I must admit, nearly two weeks later I’m still in a bit of disbelief over the election results. After last time around, I hadn’t dared hope for much. I’ve grown cautious. And in the long view, I still see this as hope of a temporary slowdown at best, in the seemingly inexorable growth of the state and corresponding diminishment of individual agency. Nonetheless, the evident possibility that things can turn around, at least in the short term, has been a welcome ray of sunshine. I do feel the burden of gloom slightly lifted … for the moment, at least.
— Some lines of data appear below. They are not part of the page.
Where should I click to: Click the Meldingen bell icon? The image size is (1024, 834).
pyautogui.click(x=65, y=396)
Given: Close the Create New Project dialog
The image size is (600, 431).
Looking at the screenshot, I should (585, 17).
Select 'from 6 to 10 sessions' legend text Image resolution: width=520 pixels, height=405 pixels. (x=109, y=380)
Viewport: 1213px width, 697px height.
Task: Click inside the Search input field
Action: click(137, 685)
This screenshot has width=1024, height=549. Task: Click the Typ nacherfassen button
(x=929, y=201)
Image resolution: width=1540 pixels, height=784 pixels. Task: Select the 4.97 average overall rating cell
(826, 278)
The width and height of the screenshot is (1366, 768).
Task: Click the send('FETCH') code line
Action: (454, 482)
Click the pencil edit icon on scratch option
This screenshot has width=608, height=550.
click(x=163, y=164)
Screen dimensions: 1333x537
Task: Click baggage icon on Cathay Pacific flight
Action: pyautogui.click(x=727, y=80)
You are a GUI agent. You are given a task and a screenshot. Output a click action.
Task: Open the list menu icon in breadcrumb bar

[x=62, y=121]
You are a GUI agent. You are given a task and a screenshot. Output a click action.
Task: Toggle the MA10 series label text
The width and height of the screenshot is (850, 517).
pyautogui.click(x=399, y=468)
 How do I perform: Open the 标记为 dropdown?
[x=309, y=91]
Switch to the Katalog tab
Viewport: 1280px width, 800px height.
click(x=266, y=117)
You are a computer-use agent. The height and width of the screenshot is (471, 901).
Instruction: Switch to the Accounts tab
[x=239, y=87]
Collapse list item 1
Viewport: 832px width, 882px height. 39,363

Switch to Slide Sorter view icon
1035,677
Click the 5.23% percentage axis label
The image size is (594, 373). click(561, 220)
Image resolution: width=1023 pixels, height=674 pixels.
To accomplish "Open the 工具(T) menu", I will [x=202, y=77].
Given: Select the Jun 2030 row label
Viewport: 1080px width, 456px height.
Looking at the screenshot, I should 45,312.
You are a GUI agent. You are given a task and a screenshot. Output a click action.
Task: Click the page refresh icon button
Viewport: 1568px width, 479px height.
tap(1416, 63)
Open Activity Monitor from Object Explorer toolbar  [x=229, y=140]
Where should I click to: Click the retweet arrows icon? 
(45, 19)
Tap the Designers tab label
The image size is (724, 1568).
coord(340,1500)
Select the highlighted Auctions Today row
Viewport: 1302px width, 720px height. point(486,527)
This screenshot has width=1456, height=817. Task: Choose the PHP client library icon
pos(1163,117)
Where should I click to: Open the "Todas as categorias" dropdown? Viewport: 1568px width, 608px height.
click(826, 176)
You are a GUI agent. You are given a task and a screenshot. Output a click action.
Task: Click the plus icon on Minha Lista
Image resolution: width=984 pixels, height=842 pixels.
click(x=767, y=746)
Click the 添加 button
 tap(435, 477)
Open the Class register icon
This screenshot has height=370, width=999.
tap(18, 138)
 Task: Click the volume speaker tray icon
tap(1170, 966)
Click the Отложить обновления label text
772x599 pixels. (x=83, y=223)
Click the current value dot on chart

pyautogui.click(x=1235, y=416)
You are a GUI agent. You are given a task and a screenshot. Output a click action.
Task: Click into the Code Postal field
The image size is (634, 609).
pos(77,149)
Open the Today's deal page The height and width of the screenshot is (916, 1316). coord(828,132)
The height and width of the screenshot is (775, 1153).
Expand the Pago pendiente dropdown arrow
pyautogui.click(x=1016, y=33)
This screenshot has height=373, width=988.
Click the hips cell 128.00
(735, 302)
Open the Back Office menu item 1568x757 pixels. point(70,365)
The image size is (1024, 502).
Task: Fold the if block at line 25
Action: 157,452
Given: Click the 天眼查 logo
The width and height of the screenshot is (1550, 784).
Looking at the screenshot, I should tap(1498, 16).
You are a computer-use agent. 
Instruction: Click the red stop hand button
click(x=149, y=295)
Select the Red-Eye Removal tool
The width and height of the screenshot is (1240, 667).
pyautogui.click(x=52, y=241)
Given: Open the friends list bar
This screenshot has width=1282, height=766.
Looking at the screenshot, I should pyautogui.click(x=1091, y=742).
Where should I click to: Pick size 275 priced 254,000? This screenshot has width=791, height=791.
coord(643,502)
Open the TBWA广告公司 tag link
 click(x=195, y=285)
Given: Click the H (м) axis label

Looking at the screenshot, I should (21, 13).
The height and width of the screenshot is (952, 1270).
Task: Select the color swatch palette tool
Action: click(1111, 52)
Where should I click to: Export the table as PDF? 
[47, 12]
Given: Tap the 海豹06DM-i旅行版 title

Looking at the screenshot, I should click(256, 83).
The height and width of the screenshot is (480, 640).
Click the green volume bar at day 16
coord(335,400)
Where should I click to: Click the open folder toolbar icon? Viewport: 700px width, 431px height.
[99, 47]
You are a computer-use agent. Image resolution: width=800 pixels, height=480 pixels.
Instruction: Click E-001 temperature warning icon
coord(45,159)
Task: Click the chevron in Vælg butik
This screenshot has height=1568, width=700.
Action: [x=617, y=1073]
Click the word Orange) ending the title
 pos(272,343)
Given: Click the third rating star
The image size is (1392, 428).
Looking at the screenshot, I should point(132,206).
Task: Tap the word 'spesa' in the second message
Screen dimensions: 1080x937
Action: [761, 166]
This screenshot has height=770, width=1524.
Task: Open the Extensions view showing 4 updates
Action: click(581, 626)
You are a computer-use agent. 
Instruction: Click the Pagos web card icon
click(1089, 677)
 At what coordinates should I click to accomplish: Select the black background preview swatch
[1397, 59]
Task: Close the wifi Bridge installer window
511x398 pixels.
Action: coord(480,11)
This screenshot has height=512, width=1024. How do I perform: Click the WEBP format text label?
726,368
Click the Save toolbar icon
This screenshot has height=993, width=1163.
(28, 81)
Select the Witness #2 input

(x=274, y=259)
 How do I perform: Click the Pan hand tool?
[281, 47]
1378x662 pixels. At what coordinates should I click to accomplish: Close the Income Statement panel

I say this with full awareness that there are no guarantees about what’s to come next. We have merely the potential to address problems in better ways now — ways that are consistent with the foundational values of the freedom-loving culture I grew up in and have always felt a grateful devotion to. We have put people in office who campaigned on a return to Constitutional principles, and it’s going to take vigilance and holding their proverbial feet to the fire to see that those notoriously fragile campaign-trail promises are kept.

The battle ahead will not be pretty, nor easily won. We are dealing with people who feel completely justified in deceiving the public when necessary to achieve their ends. The stakes are high, and nothing less than this precious free Civilization of ours hangs in the balance. But the alternative — not to put everything we have into preserving and defending what matters most — is unthinkable.